Sunday, November 15, 2020

More Wonderful Debut MG Novels from #the21ders! for #IMWAYR

 Hi Everyone!

It's been a couple of bizarre weeks here in the US, with the votes finally counted, and the outgoing president refusing to concede to the newly-elected (and rightfully-elected) one! 

I handle the anxiety by reading, as usual. I decided to join #IMWAYR, hosted, as far as I can tell by Book Date! And I just found out there's one for Kidlit at Unleashing Readers! Yes, I know it's Sunday, but hey, most people won't read this post until tomorrow, right?

Here's my second installment of reviews of upcoming debut novels by my fellow MG 21ders. These are books I've been privileged to read already (usually via e-arcs from the publisher and Edelweiss+ or Netgalley).  In case you missed it, my last review post is here.

You're in for more treats, as all of these MG novels are most impressive! And... all of these wonderful books are available for pre-order! I've included links to the publishers (just click on each title), and also links to Bookshop this time (if available). When you order from Bookshop it helps Indie bookstores everywhere. Thank you!

The Gilded Girl by Alyssa Colman (April 6, 2021, Farrar Straus and Giroux/Macmillan)

What a delightful tale! This is a fantasy reimagining of A Little Princess, but even if you're not familiar with that classic, you'll still enjoy this gorgeously-written, fast-paced story set in 1890s New York City, instead of England. The main characters are Emma, a rich girl, and Izzy, a servant at the academy where Emma's wealthy father enrolls her to learn how to kindle her magic. In the impressive world Colman has created, children must learn to kindle their magic at the age of 12, before it snuffs out at age 13. But only the rich can afford to pay for this education.

### Record extracts

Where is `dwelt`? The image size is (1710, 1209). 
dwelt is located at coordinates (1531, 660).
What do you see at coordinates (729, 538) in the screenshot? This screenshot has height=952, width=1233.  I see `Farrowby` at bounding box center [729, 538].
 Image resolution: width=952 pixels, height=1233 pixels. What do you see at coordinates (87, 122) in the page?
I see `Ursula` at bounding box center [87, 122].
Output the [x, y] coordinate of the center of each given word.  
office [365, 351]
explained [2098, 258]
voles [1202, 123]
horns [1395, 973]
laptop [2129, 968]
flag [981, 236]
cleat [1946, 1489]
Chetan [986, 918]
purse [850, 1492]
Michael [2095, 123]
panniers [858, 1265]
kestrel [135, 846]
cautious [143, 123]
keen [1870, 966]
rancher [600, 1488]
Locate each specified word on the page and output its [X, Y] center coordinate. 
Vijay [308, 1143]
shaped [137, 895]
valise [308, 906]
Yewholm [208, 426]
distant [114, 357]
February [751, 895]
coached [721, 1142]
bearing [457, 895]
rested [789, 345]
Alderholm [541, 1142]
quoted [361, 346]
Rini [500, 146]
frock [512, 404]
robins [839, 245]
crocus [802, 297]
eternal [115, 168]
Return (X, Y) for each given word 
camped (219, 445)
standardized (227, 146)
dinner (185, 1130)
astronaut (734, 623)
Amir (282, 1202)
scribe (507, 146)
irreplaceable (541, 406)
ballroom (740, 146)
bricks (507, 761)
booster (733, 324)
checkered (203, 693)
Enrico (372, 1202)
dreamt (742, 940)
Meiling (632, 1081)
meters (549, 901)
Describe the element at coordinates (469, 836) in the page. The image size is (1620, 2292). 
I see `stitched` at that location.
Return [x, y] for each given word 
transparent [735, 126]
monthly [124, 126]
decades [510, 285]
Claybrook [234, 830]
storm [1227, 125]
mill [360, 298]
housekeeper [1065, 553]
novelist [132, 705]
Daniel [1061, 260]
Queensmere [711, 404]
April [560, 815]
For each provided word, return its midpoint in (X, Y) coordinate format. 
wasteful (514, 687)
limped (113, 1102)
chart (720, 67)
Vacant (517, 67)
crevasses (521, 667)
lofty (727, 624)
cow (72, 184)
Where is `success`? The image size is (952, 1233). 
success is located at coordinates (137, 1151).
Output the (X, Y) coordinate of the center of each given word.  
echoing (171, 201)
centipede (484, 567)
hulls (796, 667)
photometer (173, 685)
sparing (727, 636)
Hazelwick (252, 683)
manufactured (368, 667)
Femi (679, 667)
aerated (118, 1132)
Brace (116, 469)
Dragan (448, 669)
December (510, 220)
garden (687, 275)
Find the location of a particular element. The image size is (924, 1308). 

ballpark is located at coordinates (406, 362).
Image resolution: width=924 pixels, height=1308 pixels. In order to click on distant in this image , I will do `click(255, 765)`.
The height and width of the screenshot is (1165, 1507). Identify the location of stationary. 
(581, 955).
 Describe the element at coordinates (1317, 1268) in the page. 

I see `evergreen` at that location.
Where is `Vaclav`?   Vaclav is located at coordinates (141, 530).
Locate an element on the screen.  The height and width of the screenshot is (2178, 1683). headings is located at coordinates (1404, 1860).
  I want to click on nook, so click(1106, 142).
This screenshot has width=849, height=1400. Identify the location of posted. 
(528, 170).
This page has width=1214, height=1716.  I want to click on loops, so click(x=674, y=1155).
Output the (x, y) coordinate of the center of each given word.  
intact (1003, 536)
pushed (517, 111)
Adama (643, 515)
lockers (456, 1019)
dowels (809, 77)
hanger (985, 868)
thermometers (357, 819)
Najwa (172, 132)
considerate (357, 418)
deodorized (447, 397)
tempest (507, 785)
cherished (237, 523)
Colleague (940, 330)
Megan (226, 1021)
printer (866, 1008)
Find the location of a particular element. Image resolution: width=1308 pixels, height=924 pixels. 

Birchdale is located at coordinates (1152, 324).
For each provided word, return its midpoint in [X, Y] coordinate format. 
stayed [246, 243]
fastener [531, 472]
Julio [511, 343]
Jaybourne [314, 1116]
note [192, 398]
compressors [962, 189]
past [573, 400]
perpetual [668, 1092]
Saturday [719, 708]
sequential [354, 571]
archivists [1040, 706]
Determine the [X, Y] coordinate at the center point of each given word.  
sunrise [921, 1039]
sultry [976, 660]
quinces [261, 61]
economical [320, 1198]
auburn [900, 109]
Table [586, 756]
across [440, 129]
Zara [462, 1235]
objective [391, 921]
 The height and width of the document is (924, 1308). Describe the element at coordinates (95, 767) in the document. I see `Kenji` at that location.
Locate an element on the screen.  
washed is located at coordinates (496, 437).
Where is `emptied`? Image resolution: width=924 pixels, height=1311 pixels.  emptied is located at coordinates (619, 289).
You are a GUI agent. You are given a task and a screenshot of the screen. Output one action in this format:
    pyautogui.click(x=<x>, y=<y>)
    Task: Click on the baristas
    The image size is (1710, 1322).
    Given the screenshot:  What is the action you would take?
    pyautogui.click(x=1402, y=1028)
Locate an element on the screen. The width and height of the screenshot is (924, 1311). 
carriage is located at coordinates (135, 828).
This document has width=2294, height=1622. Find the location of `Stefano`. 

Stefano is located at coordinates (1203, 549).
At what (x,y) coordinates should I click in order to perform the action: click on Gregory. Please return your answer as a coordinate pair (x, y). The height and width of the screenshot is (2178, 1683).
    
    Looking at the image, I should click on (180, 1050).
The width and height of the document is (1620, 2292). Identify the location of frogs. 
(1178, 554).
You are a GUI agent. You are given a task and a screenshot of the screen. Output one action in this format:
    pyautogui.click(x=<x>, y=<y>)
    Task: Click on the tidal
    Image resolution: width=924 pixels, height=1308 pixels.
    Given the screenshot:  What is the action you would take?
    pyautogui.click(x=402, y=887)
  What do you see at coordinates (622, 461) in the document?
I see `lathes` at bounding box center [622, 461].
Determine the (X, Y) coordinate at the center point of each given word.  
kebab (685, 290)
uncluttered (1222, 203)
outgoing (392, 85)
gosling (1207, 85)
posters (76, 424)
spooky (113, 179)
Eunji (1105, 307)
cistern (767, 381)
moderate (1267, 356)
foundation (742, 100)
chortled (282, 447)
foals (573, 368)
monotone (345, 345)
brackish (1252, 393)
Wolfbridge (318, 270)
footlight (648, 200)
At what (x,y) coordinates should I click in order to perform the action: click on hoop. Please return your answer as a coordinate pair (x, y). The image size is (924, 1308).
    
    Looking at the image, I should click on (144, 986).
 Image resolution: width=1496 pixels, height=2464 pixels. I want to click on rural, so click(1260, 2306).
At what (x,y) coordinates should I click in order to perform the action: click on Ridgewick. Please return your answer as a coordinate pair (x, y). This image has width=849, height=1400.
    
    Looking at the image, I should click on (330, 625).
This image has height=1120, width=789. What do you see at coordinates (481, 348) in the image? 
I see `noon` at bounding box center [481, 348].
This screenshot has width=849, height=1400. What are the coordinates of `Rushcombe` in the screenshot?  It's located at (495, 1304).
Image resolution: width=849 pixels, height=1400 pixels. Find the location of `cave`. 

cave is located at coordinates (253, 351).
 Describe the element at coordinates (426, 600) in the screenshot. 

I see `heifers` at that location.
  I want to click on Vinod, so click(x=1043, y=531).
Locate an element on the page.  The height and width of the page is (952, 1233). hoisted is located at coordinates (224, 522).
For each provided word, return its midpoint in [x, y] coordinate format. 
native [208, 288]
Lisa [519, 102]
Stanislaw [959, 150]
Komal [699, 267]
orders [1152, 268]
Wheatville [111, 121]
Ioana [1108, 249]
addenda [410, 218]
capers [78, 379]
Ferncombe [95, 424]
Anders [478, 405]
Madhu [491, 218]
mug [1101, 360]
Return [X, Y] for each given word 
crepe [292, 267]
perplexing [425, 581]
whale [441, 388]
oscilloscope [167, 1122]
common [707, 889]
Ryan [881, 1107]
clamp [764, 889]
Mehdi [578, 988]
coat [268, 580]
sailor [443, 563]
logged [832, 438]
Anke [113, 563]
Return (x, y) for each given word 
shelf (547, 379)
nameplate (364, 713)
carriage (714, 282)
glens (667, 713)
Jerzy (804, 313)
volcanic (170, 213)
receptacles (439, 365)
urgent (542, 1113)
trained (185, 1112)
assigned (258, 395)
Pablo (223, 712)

### Problems to solve
A. Decide whether each statement agrees with the review post: (i) The Gilded Girl is set in 1890s New York City. (ii) In Colman's world, children's magic snuffs out at age 12. (iii) Izzy is a student at the academy Emma attends. For each, answer yes or no and quote the words of the review post that settle it.
B. Extract from the review post the stretch from "It's been a" through "(and rightfully-elected) one!", copied word for word.
C. Extend the review post on debut middle-grade novels, picking up right after its final sentence.

### Task-by-task answers
A.
(i) Yes: "set in 1890s New York City, instead of England."
(ii) No: "children must learn to kindle their magic at the age of 12, before it snuffs out at age 13."
(iii) No: "Izzy, a servant at the academy where Emma's wealthy father enrolls her to learn how to kindle her magic."

B.
It's been a couple of bizarre weeks here in the US, with the votes finally counted, and the outgoing president refusing to concede to the newly-elected (and rightfully-elected) one!

C.
Compelling and fast-paced, this is a joy to read. The author has created a fully-realized magical world, with clever details, the perfect villain, loyal friends, and social commentaries that are timely today. Plus, BEST. OPENING. LINE. EVER!

Order from Bookshop

Rea and the Blood of the Nectar: The Chronicles of Astranthia # 1,  by Payal Doshi (May 2021, Mango and Marigold Press)

A compelling MG fantasy adventure, with gorgeous, evocative language and highly-imaginative elements. Rea and her twin brother Rohan are about to turn 12 in Darjeeling, India. They live with their mother (Amma) and grandmother (Bajai) and life is sometimes difficult. Amma and Bajai seem to pay more attention to Rohan, and Rea is jealous. On the night of their 12th birthday, their mother and grandmother warn them to stay in the house, but Rohan slips out to meet his friends, and Rea follows him, along with her friend Leela. Then Rohan goes missing and Rea and Leela search for him. With advice from a fortune teller, they enter another world, Astranthia, a place of magic, flowers, and fairy folk. Queen Razya is deliciously evil, the perfect villain, right up there with Maleficent. If you enjoy portal fantasies, you will love this imaginative tale.

Many Points of Me by Caroline Gertler (January 12, 2021, Greenwillow Books/HarperCollins)

A beautifully-written and moving story about a young girl's grief for her father, a famous artist, who died a year ago. He was known mostly for his asterisms, paintings of made-up constellations, one which represented himself and one his wife. He had planned to paint one of Georgia, but then he died.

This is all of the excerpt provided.